On a recent VeloNation news article, one of the highest ranked stories going by Facebook recommendations was an interview with Lizzie Armitstead. Was it because Jered Gruber wrote it? It was well done as usual, but the author’s name was probably not a big factor because his other pieces that day weren’t as highly rated. Was it because of what Lizzy said? Well she did swear a bit which is good to see, it shows passion, but there weren’t any massive revelations in the interview. Or was it because there were quite a few photos of Lizzie, who is probably the most attractive top level cyclist at the moment?  I think I just answered that question for you…
So now we’ve established that women’s racing is just as hard as men’s but no one watches it, and those that do are men, who just like watching the good looking riders. What’s the solution?
Well, I think the key is to make women’s sport appeal more to women because if the females aren’t interested then you have got no chance. If a guy says to his wife, 'lets go and watch a bike race', if he shows enough enthusiasm she will likely tag along. If some good-looking guys like Ivan Basso or Tom Boonen, or my girlfriend's favourite, my team-mate Jon Locke, are riding then she’s probably going to be quite keen.
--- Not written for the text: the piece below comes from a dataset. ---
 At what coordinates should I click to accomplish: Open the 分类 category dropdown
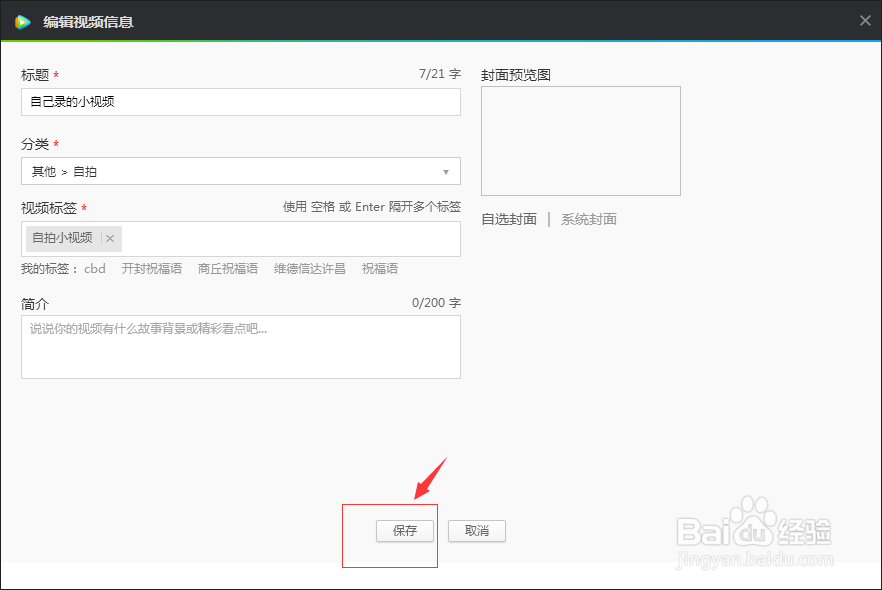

If the same guy suggests going to watch a women’s race, he’s going to get a slap. ‘You just want to look at them birds in lycra, you pervert’ she will say. So the only way to increase the crowds is to get more women wanting to go and watch and dragging their husbands along, or to tag the women’s races onto existing men’s races.
Part of the problem the top women riders have is that they are in a Catch 22 situation. If they want to make money they need to do scantily clad photo-shoots, which, as a man - and as I’ve got longer arms than my girlfriend, making it harder for her to slap me - I going to say I’m all for. The trouble with this is the role models for women like Emma Watson and Cheryl Cole don’t do that sort of thing. The cool and fashionable women that the girls like to read about and idolize don’t do slutty things. Not many girls see page 3 girls in ‘the Sun’ and wish that was them with their tits out.
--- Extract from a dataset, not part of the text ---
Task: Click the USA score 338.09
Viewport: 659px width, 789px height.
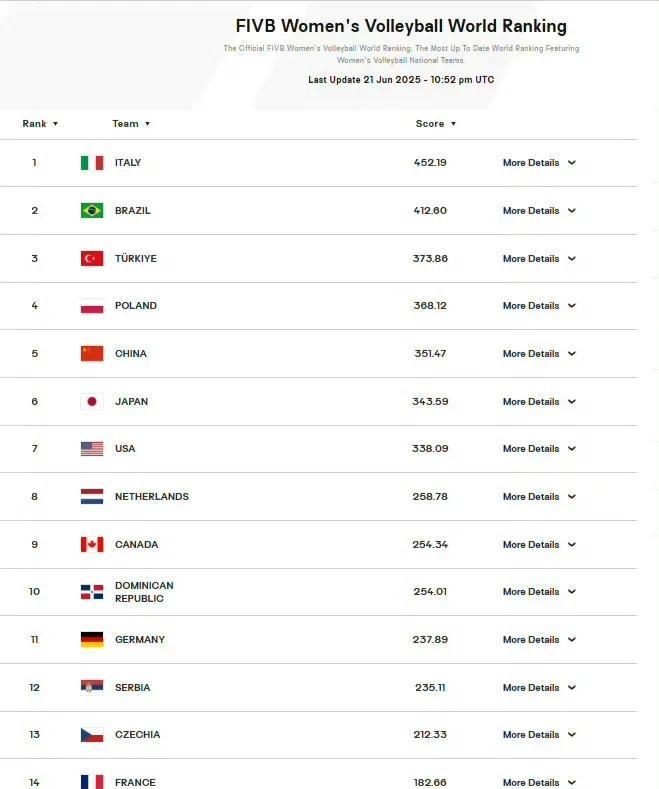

Some of the biggest names in women’s cycling, the likes of Emma, Vicky and Lizzie, are most certainly role models. And to say in one interview you want women riders to have more respect while at the same time doing photo shoots which appeal solely to men is a bit hypocritical. It’s their fellow females that they need to gain respect from, and they will do that by keeping their clothes on, having cool hair styles and wearing the latest fashions.
It’s not going to be easy for women to gain equality, but at some point one of the really attractive top riders is going to have to say ‘I’m not taking my clothes off’ and instead change things the hard way by going to the grass roots and getting more young girls interested in taking part in and watching the sport. FHM and Nuts are not the magazines where Vicky and Lizzie should be wanting to get in, it’s Heat and Closer where they should aim to be seen.
And Emma Pooley, I think you’re an amazing rider, but moaning isn’t going to help. Emily Pankhurst etc. didn’t change things by complaining, they actually went out and did something about it. So maybe women’s racing isn’t on TV enough, but there’s no shortage of cycling websites. So, Emma, I challenge you to write a blog here on VeloNation to tell us about your races and get us interested in what you are doing. I’d be happy to read it.
Let’s start a revolution! But Emma Pooley, Vicky Pendleton, Lizzie Armitstead, Lucy Martin, Becky James, Jess Varnish, Laura Trott, Emma Trott etc…you are going to have to be the ones that lead it.